### The exercise
Locate every line in the records below that contains the string "screenshot", and copy each of those lines in full.

### Listed records
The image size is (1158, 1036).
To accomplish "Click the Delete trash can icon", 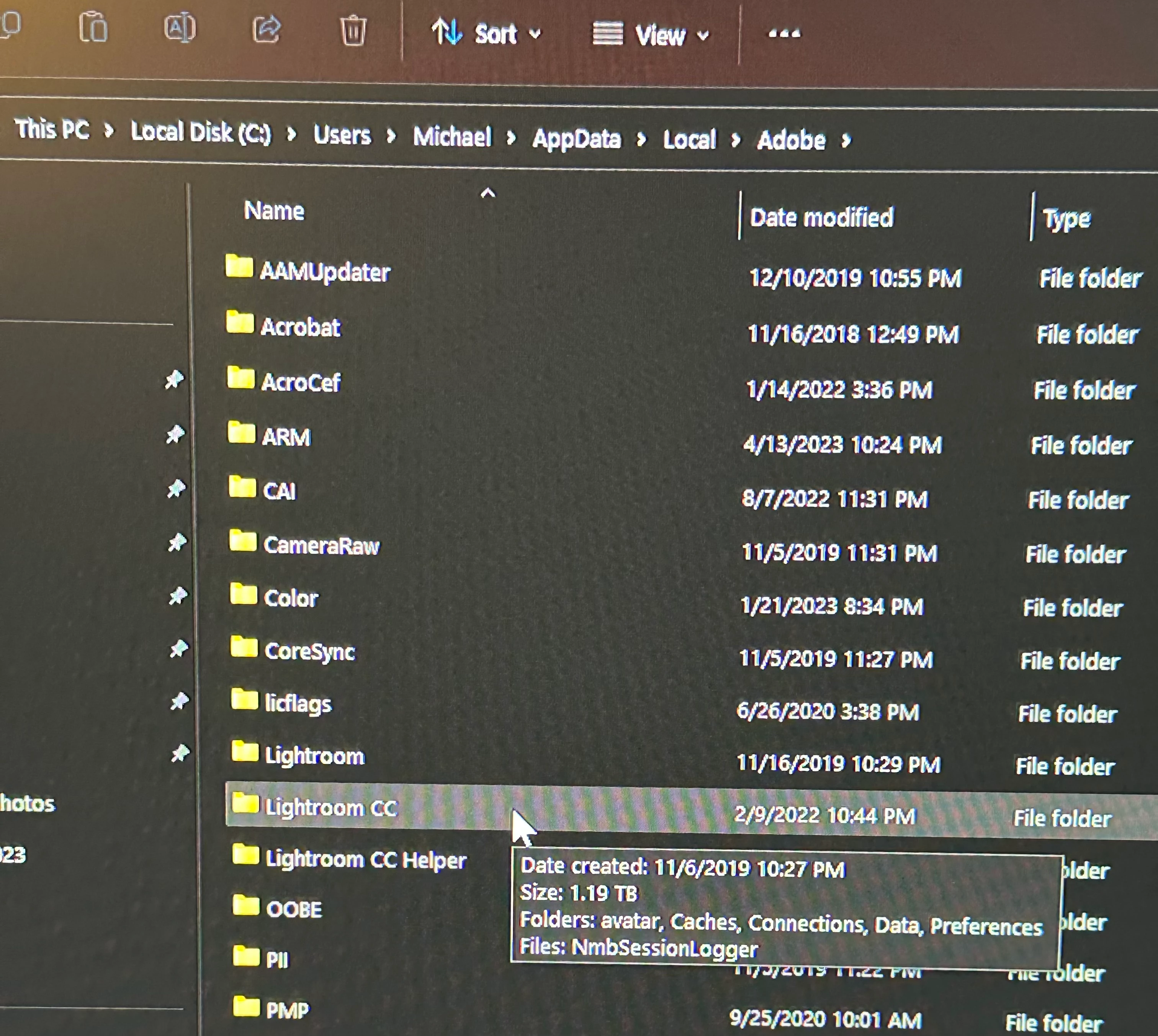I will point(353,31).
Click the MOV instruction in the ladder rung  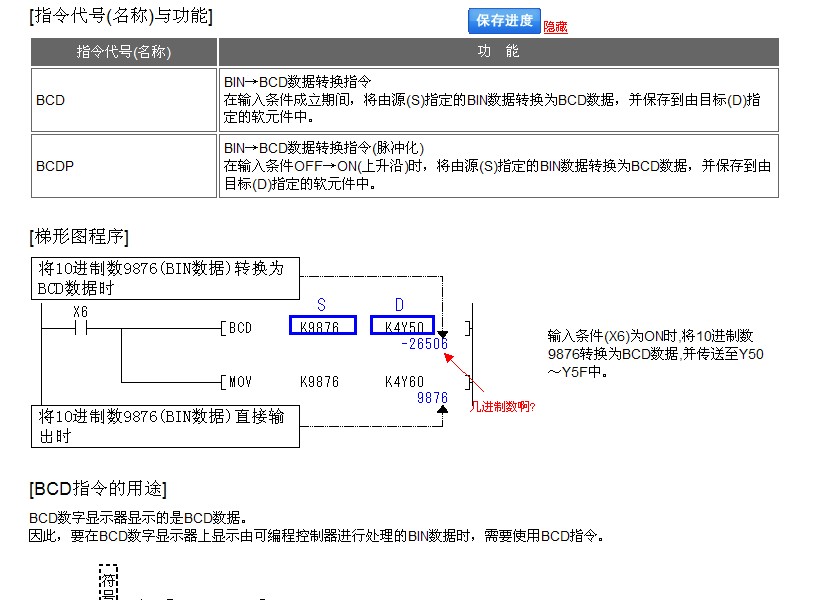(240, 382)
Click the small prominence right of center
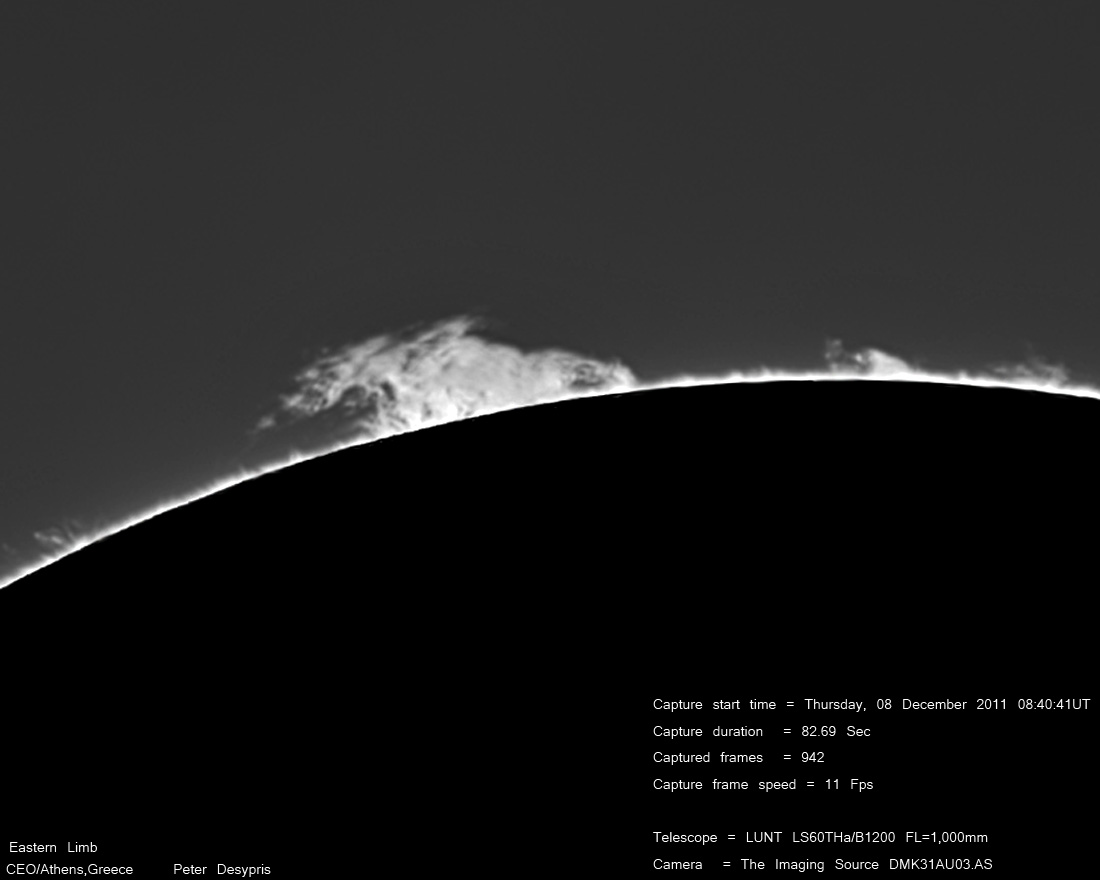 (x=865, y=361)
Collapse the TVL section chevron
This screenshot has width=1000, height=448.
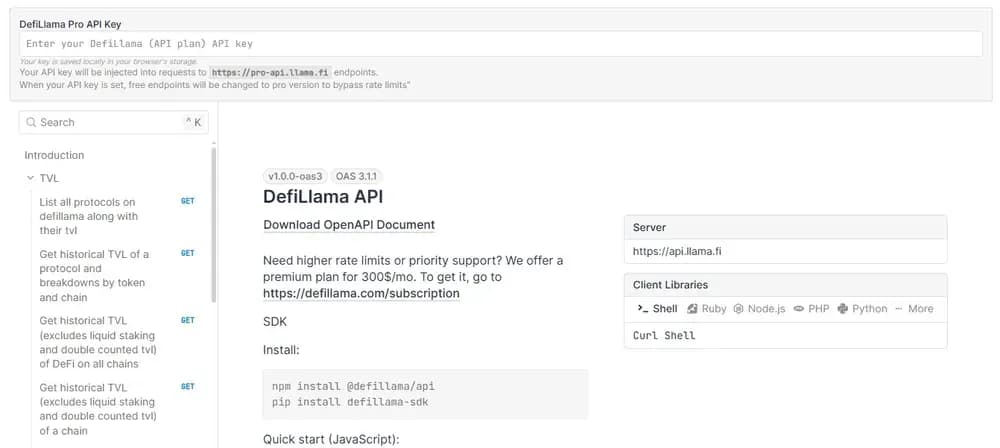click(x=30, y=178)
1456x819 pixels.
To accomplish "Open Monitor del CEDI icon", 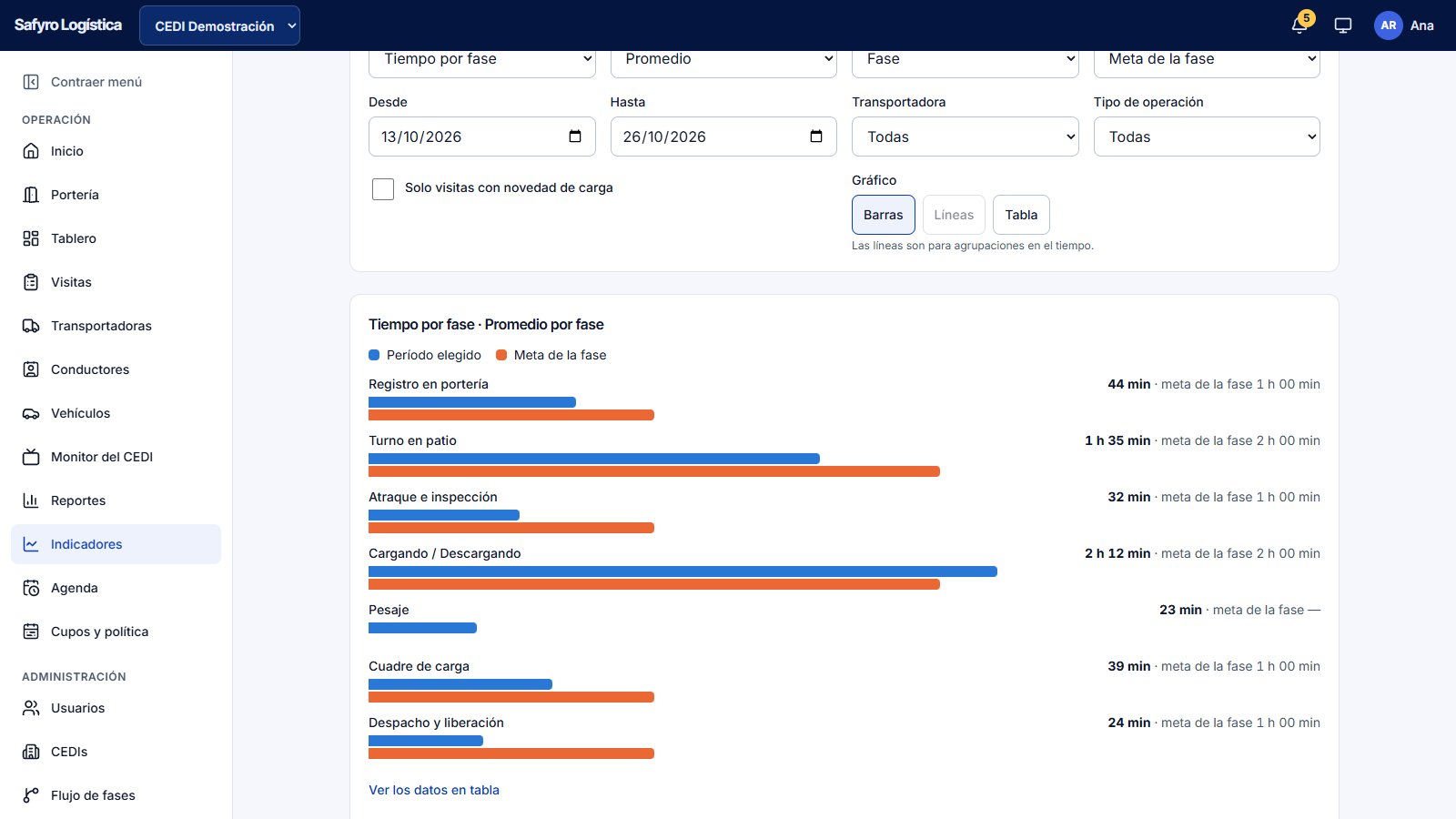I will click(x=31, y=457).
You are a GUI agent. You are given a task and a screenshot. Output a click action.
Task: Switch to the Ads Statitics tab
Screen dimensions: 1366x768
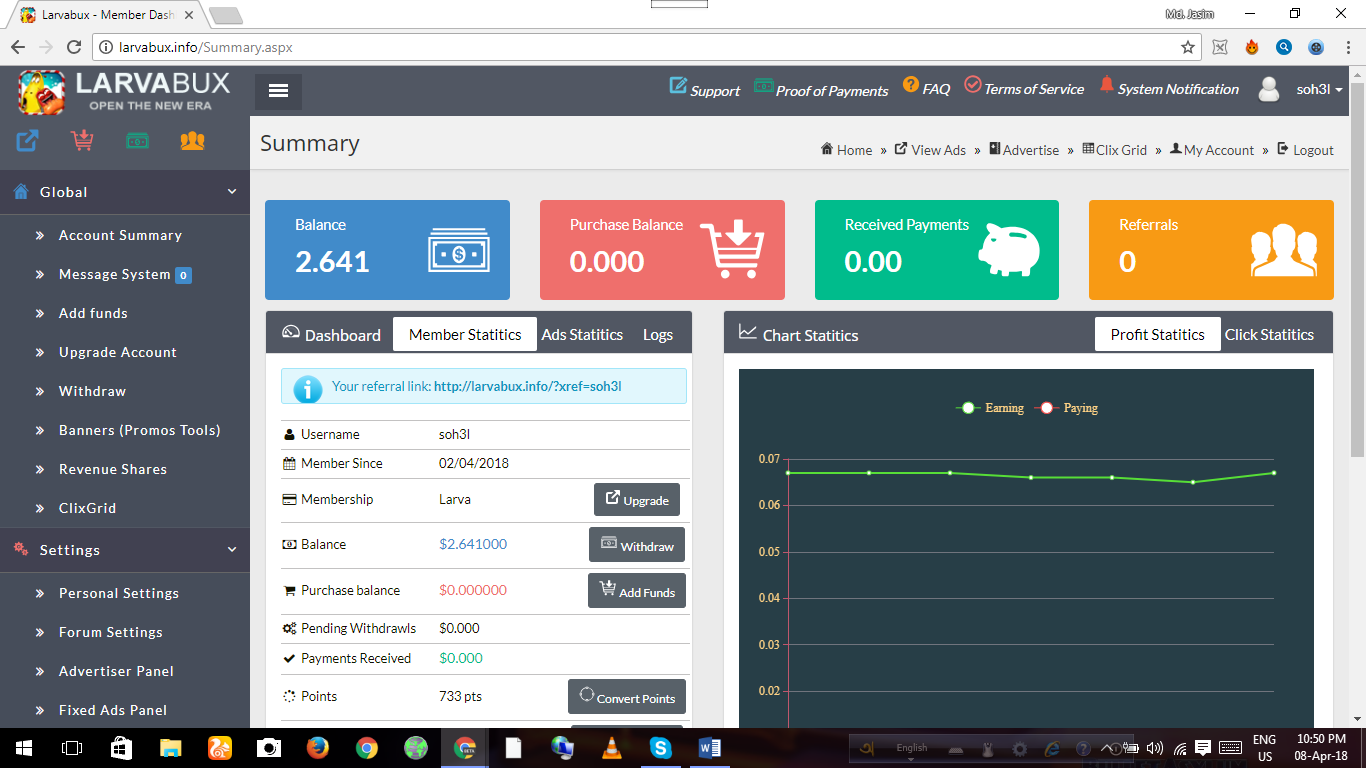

### Finished answer
This screenshot has width=1000, height=448.
You are a GUI agent. You are given a task and a screenshot. Output a click action.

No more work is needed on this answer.